→ Pixel coordinate grounding data:
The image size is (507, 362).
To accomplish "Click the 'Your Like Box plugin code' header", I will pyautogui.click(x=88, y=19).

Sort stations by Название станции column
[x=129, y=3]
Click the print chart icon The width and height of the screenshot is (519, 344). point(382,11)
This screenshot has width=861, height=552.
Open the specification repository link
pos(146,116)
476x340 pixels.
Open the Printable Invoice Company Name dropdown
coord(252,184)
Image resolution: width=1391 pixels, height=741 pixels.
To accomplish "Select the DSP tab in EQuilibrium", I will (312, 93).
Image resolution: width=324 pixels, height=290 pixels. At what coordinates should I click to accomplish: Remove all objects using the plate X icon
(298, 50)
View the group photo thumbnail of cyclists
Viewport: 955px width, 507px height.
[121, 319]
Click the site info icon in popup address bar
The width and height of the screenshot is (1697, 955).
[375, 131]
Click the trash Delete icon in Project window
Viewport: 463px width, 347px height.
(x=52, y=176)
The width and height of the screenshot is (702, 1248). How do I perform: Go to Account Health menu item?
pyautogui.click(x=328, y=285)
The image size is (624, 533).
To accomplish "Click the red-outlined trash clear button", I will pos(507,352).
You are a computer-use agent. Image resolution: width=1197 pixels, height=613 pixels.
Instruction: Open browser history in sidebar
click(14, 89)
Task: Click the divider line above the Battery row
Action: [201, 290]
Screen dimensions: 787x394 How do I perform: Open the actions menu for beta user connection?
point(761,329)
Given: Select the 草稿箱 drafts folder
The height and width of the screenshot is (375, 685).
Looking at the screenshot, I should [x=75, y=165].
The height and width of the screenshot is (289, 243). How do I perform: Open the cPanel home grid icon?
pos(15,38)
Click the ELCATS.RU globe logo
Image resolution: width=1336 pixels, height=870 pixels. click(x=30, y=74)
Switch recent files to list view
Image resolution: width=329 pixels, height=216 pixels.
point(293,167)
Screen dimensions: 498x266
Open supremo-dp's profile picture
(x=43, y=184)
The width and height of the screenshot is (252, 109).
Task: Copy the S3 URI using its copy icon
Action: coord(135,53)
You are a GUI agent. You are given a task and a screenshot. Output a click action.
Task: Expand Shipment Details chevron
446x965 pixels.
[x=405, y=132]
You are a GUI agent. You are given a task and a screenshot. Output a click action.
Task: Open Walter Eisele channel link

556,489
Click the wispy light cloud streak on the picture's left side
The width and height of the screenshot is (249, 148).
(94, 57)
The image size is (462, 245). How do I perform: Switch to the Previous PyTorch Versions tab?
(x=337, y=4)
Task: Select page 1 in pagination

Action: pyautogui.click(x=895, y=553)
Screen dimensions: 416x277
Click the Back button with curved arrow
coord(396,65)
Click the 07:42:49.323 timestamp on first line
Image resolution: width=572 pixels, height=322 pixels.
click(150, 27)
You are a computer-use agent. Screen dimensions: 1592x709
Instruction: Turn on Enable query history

→ What the task requires: Of the lines above, retype only those from the line containing "The image size is (624, 533)." through the line containing "You are a computer-use agent. Image", including both, exactly.

→ Written answer:
The image size is (624, 533).
To accomplish "Click the red-outlined trash clear button", I will pos(507,352).
You are a computer-use agent. Image resolution: width=1197 pixels, height=613 pixels.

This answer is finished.